PAGE TEXT
-------
Skip to content

Rate Limiter Node Down

Rate Limiter Node Down#

The simplest failure scenario. Rate limiter nodes are stateless — all counter state lives in Redis. A node going down loses nothing.


What Happens#

You have 10 rate limiter nodes behind a load balancer. Node 3 crashes.

Normal flow:
  Request → Load Balancer → Node 3 → Redis → allow/block

Node 3 down:
  Load Balancer health check fails for Node 3
  LB stops routing to Node 3 (within 5-10 seconds)
  All traffic redistributed across remaining 9 nodes

Users experience nothing visible — maybe a brief latency spike during the 5-10 second health check detection window. After that, traffic routes normally to the remaining nodes.


Why No State Is Lost#

Rate limiter nodes are completely stateless (except for the in-process rule cache and local counters). All counter state — every user's request count — lives in Redis, not in the rate limiter node itself.

When Node 3 crashes: - No counters are lost — they were never stored on Node 3 - No requests need to be replayed — Redis has the full state - Any other node can handle any request — they all talk to the same Redis cluster

This is exactly why the base architecture decision to keep rate limiter nodes stateless was correct. Stateless nodes are trivially replaceable.


Local Counter Loss#

The one thing lost when Node 3 crashes is its in-process local counters — the Layer 1 pre-filter cache. These are small and ephemeral by design.

When traffic for affected users reroutes to Node 4, Node 4 starts with a fresh local counter for those users. For a brief window, those users bypass the local pre-filter and hit Redis directly. This is fine — Redis is the source of truth, and the local counter is only a performance optimization, not a correctness requirement.


Summary#

Detection     : LB health check → 5-10 seconds
Impact        : brief latency spike, then normal
State lost    : none (stateless nodes, Redis has all counters)
Local counter : resets on reroute, brief Redis hit increase
Recovery      : automatic — LB stops routing to dead node
User impact   : none visible
-------
RAW DATA
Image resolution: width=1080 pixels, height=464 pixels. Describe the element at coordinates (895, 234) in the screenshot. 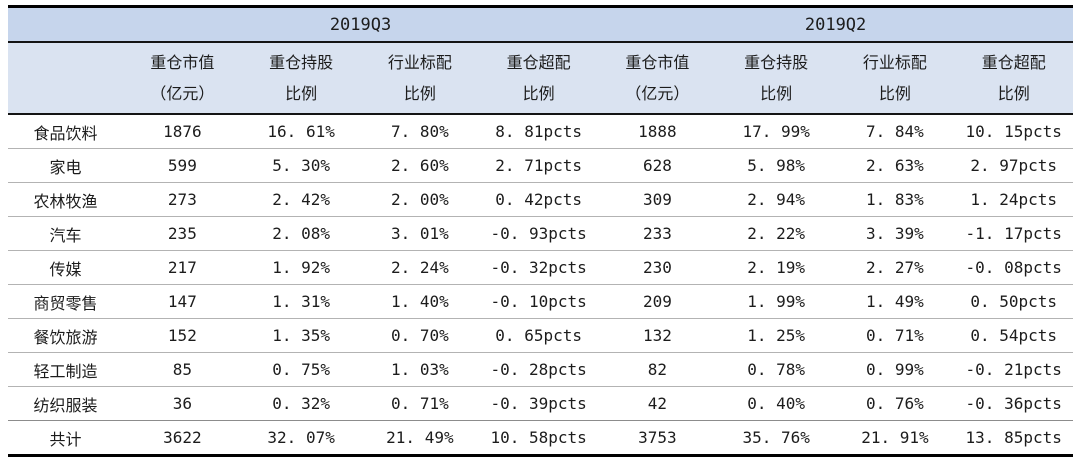

I see `table-cell: 3. 39%` at that location.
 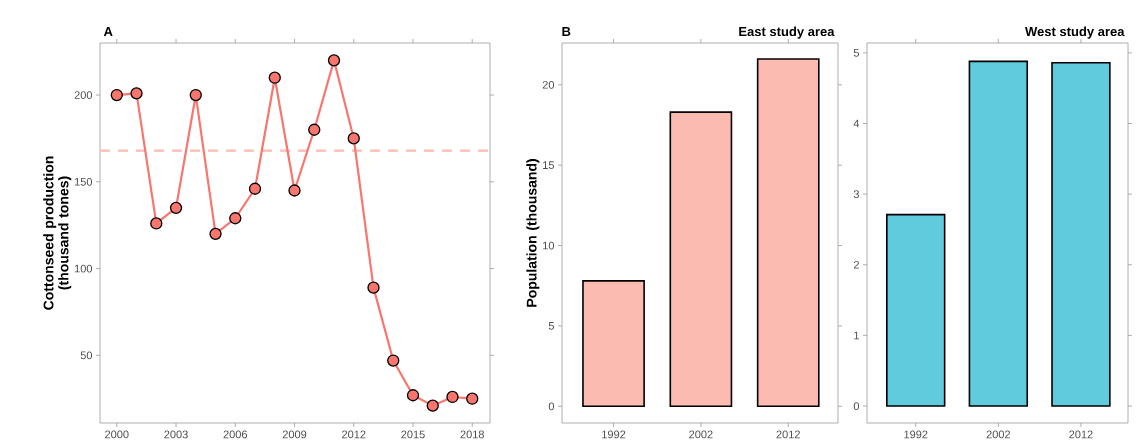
-------
THE PROBLEM
From the rate limiter text, extract word for word the part that opens with the words "When traffic for" and closes with "a correctness requirement.".

YOUR RESPONSE
When traffic for affected users reroutes to Node 4, Node 4 starts with a fresh local counter for those users. For a brief window, those users bypass the local pre-filter and hit Redis directly. This is fine — Redis is the source of truth, and the local counter is only a performance optimization, not a correctness requirement.